Nieder mit den Grenzen! – Dergestalt zu rufen gerät man häufig in Versuchung, wenn man einerseits der Reize und Schönheiten fremder Kulturen und Persönlichkeiten, andererseits aber der chauvinistischen und selbstherrlichen Natur vieler Menschen gewahr wird. Man weiß sodann nicht, ob jenen mit Argwohn oder Mitleid zu begegnen sei. Sind sie es doch, die zuweilen mit Stolz, zuweilen aus Ignoranz, dem Gedanken einer Welt einen unüberwindlichen Riegel vorschieben, der selbst den Blick zu den Ausgeschlossenen verwehrt. Dann aber wird Bedauern zum Ausdruck unserer Augen und wir sehen, dass jene Getäuschten die schönsten Gedichte in den Augen der Fremden nicht zu lesen und die schönsten Gemälde in deren Worten nicht zu erkennen vermögen. Die Grenzen niederreißen? Ja sagt mir die Vernunft, die hier als Dienerin meiner Emotionen auftritt: Wo Grenzen sind, wird Ungerechtigkeit herrschen. Sie legitimieren den Besitz und entziehen ihn der gerechten Verteilung. Sie fördern Chauvinismus und Ignoranz, auch solange sie in den Seelen weiterleben. Sie behindern unser Selbstverständnis als ein Volk, das niemanden ausschließt, der dieses Verständnis für sich pflegt. Sie provozieren Zusammenschlüsse, die deren Grenzen umso deutlicher ziehen. Die Grenzen niederreißen? Nein sagt mir denn die Emotion: Geraten wir doch erst durch den steten Widerspruch und stetes Zusagen zu unserer Persönlichkeit. Liebe ich doch das Wort und bin auch unter denen, welche die Zahlen lieben. Lieben wir doch das Fremde und schätzen die Grenzen, weil sie uns ein Tor darstellen, das wir durchschreiten dürfen. Lieben wir doch die Völker hinter den Grenzen und heben zuweilen ihre Fahnen, während wir uns der unseren schämen. Wie also fort? Hin zu einer Welt, in der wir Grenzen lächelnd anerkennen!

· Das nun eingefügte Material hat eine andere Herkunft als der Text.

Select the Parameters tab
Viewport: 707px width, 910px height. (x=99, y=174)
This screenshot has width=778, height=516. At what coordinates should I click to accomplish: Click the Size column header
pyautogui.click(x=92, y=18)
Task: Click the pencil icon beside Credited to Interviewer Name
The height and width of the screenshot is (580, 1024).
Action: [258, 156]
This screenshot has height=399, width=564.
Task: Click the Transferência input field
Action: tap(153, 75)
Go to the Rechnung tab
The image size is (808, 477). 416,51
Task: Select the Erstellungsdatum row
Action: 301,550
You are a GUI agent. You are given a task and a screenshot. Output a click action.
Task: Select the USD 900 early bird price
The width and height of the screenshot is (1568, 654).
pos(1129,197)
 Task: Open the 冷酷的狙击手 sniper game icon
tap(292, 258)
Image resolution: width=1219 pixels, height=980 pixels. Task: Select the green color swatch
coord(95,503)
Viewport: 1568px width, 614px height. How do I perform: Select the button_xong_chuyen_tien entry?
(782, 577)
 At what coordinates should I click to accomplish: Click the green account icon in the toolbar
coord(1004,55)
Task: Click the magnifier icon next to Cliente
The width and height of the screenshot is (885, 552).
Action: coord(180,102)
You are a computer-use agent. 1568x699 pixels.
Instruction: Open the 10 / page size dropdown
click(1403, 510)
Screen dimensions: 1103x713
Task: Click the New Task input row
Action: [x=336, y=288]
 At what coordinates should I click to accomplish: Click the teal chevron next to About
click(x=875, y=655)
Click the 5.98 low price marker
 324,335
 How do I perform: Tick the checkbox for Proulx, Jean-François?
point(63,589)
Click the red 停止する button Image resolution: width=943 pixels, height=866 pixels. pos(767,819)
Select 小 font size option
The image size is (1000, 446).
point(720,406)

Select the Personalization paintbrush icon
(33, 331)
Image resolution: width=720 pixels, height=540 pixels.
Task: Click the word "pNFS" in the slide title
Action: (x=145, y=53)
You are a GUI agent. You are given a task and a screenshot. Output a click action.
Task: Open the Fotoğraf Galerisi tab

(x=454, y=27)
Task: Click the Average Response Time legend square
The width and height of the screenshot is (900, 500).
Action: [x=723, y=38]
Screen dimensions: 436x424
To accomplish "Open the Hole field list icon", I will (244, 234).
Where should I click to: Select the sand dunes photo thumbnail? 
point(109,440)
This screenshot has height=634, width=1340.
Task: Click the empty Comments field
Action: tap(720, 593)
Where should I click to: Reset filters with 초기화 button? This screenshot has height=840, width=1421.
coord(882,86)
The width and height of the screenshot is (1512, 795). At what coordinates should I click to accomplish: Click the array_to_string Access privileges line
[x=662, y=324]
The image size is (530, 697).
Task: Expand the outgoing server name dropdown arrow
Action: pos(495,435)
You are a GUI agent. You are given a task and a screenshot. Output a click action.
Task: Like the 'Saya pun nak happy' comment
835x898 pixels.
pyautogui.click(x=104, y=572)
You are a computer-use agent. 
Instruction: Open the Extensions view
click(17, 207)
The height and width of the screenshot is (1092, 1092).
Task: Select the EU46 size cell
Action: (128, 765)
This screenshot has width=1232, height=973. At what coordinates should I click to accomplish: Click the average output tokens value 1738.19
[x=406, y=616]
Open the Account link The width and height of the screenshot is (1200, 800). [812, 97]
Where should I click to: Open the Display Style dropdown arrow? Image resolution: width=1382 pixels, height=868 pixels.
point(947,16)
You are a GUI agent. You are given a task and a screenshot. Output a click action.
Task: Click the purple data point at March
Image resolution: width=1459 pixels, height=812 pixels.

Liebe – Liebe ist kein Verdientst, sondern eine Gnade.

Diskussion und Disputation – Das Postulat, die Demokratie funktioniere nicht, scheint mir hinlänglich belegt. Aus dem schlechterdings endlosen Schatz der Argumente will ich nun eines auswählen: Die Demokratie unserer Form unterdrückt ein gesundes Klima der Diskussion und Disputation, anstatt es zu fördern, zumal es der Herdennatur des Menschen widerspricht. Eine ideale Demokratie kann nicht funktionieren, ohne dass das Volk, das per definitionem die Regentschaft trägt, seine Meinung unentwegt überdenkt und durch gegenseitigen Austausch bereichert. Unsere »demokratischen Führer« scheinen diesen Austausch aber keineswegs forcieren zu wollen, sondern suchen vielmehr nach den geeignetsten Trichtern, die sich eignen mögen, Meinungen in die Menschen zu füllen. Gewiss gibt es Diskussion und Disputation, aber nur nach freien Gesetzen. Nur derjenige diskutiert, der es auch tun möchte. Die Regeln einer Diskussion werden selten festgelegt und noch seltener eingehalten. So geraten geplante Diskussionen zu rhetorischen Anstrengungen von wenigen Gehörten und spontane Gespräche zu unbedeutendem Geplauder einer Minderheit. Es ist für die einen gleichsam ein Kampfgespräch, das dem Eigeninteresse entwächst, für die anderen ein schöner Zeitvertreib.